Ein Nachhaltigkeitsmanifest der Kultur

Ralf Weiß, Henning Mohr und Uta Atzpodien

24. Januar 2022


„Wir sollten uns darauf konzentrieren, eine Politik zu unterstützen, die uns mehr verspricht als bloße Selbstbehauptung, die dazu beitragen kann, eine friedliche und dynamische Transformation zu fördern.“ (Willy Brandt)



Obwohl die Evangelische Akademie im bayrischen Städtchen Tutzing im (kultur-) politischen Diskurs heutzutage wenig bekannt sein dürfte, spielt sie eine bedeutsame Rolle im deutschen Transformations- bzw. Nachhaltigkeitsdiskurs: Bereits im Jahr 1963 skizzierten Willy Brandt und Egon Bahr hier ihre Perspektiven einer neuen Ostpolitik und prägten erstmals die Formel »Wandel durch Annäherung«. Gut 25 Jahre später kam es zur Deutschen Wiedervereinigung. Der Ort war also gut gewählt, als Dirk Messner und Hans Joachim Schellnhuber mit dem Wissenschaftlichen Beirat für globale Umweltveränderungen (WBGU) im Jahr 2011 ebenfalls in Tutzing die Perspektive einer »Großen Transformation zu einer klimaverträglichen Gesellschaft« formulierten. Knapp fünf Jahr später verabschiedeten die Vereinten Nationen die Agenda 2030 zur »Transformation unserer Welt«. Sowohl von Willy Brandt als auch vom WBGU gingen wesentliche Transformationsimpulse für die nationale und internationale Politik aus und definierten zentrale Wege zur UN Agenda 2030. 



Tutzinger Manifest


Kurz nach der Jahrtausendwende, im Jahr 2001, war man von einer globalen Transformationsagenda noch weit entfernt. Das galt auch für die Kulturpolitik, zumindest im Hinblick auf eine Nachhaltigkeitstransformation. Die zu diesem Zeitpunkt noch junge Bundesbehörde des Bundesbeauftragten für Kultur und Medien (BKM) hatte es zunächst stärker mit einer transformativen Kulturpolitik zur Deutschen Einheit zu tun.
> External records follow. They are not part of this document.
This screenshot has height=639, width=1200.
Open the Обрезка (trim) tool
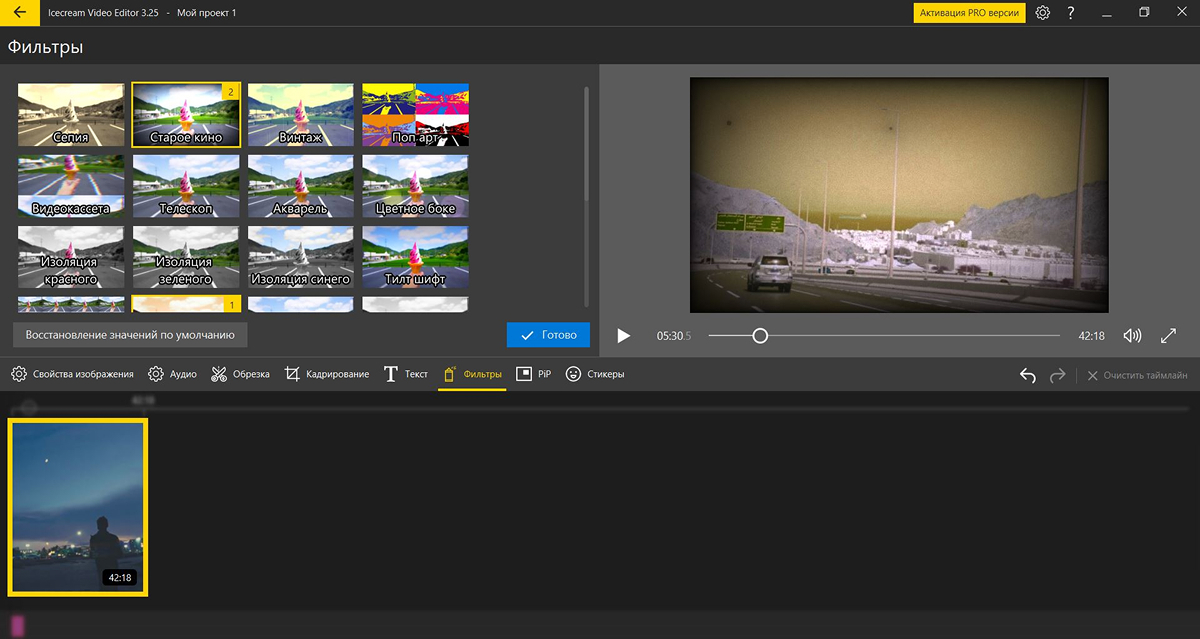tap(240, 374)
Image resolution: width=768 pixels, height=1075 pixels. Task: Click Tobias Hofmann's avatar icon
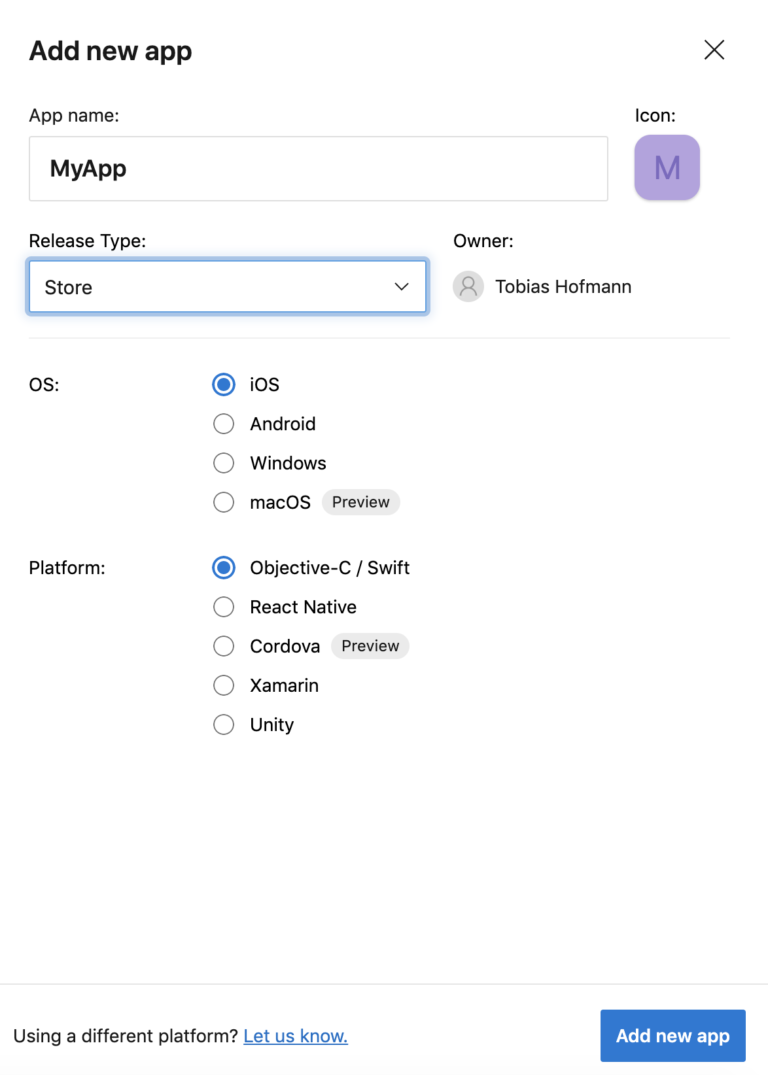pyautogui.click(x=468, y=286)
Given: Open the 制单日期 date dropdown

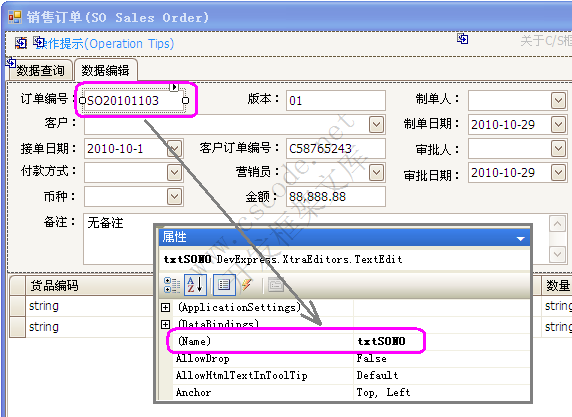Looking at the screenshot, I should [x=558, y=124].
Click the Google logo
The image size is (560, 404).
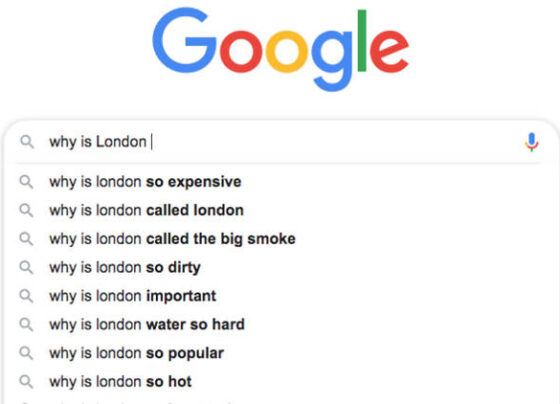tap(281, 50)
So waren es im Jahr 2001 andere Akteur*innen wie Bernd Wagner von der Kulturpolitischen Gesellschaft, die Kulturwissenschaftlerin Hildegard Kurt, Günther Bachmann vom frisch gegründeten Rat für nachhaltige Entwicklung oder Monika Griefahn, die Vorsitzende des Kulturausschusses des Deutschen Bundestages, die im Anschluss an eine Tagung an der Evangelischen Akademie Tutzing das Tutzinger Manifest zur kulturellen Dimension der Nachhaltigkeit verantworteten bzw. in die Öffentlichkeit brachten.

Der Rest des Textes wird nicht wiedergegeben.